Cipla, a global pharmaceutical company, has partnered with CSIR-Central Drug Research Institute (CSIR-CDRI), a government research laboratory, to jointly develop a novel ophthalmic formulation for fungal keratitis. The collaboration aims to leverage the combined expertise and resources of both organizations to develop a safe and efficacious drug for fungal keratitis, the Mumbai-based drug maker said in a statement.

CSIR-CDRI has developed a prototype formulation for an antifungal drug that can optimize its delivery in the eye. In preclinical studies, this formulation has shown to support faster resolution of the infection. Cipla will scale up the product, conduct the required studies, and seek regulatory approvals for commercialization, ensuring accessibility for those in need.

This collaboration is a testament to the commitment of both Cipla and CSIR-CDRI to provide innovative and affordable healthcare solutions for India’s unmet clinical needs. The two partners have an ongoing collaboration for the development of Levormeloxifene for contraception.

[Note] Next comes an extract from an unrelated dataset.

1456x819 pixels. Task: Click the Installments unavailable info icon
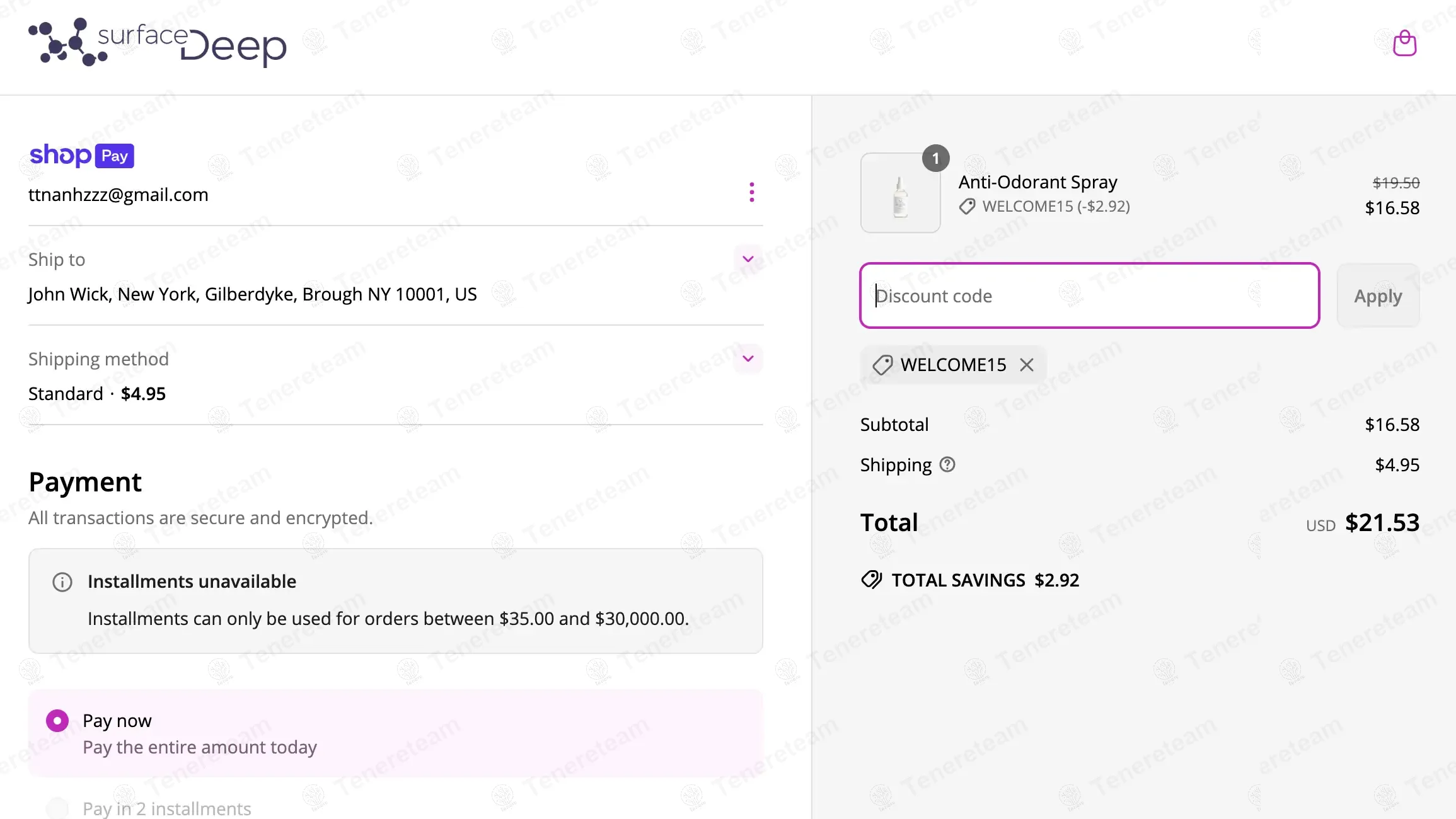pos(62,582)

Fungal Keratitis: Causes, Symptoms and Diagnosis

It is a condition where the cornea, the transparent layer of the eye, is infected by fungi. It can be caused by trauma, exposure to organic matter, use of steroid eye drops, poor hygiene, or contact lens wear. The most common fungi that cause fungal keratitis are Aspergillus spp., Fusarium spp., Candida spp., and Curvularia spp.

The symptoms of fungal keratitis include pain, redness, blurred vision, sensitivity to light, tearing, and discharge from the eye. The diagnosis of fungal keratitis is based on clinical examination, microscopy, culture, and molecular tests of corneal scrapings or biopsies. However, these methods have limitations in terms of sensitivity, specificity, availability, and cost.

Fungal Keratitis: Treatment and Prevention

The treatment of fungal keratitis depends on the type and severity of the infection. The mainstay of treatment is topical antifungal agents such as natamycin, amphotericin B, voriconazole, or fluconazole. Oral or intravenous antifungals may be added in severe cases or when topical therapy fails. Surgical interventions such as debridement, therapeutic penetrating keratoplasty, or evisceration may be required in advanced cases or when medical therapy fails.

The prevention of fungal keratitis involves avoiding or minimizing risk factors such as trauma, exposure to organic matter, use of steroid eye drops, poor hygiene, or contact lens wear. Proper care and disinfection of contact lenses and solutions are essential to prevent fungal contamination. Early diagnosis and treatment are crucial to prevent complications and preserve vision.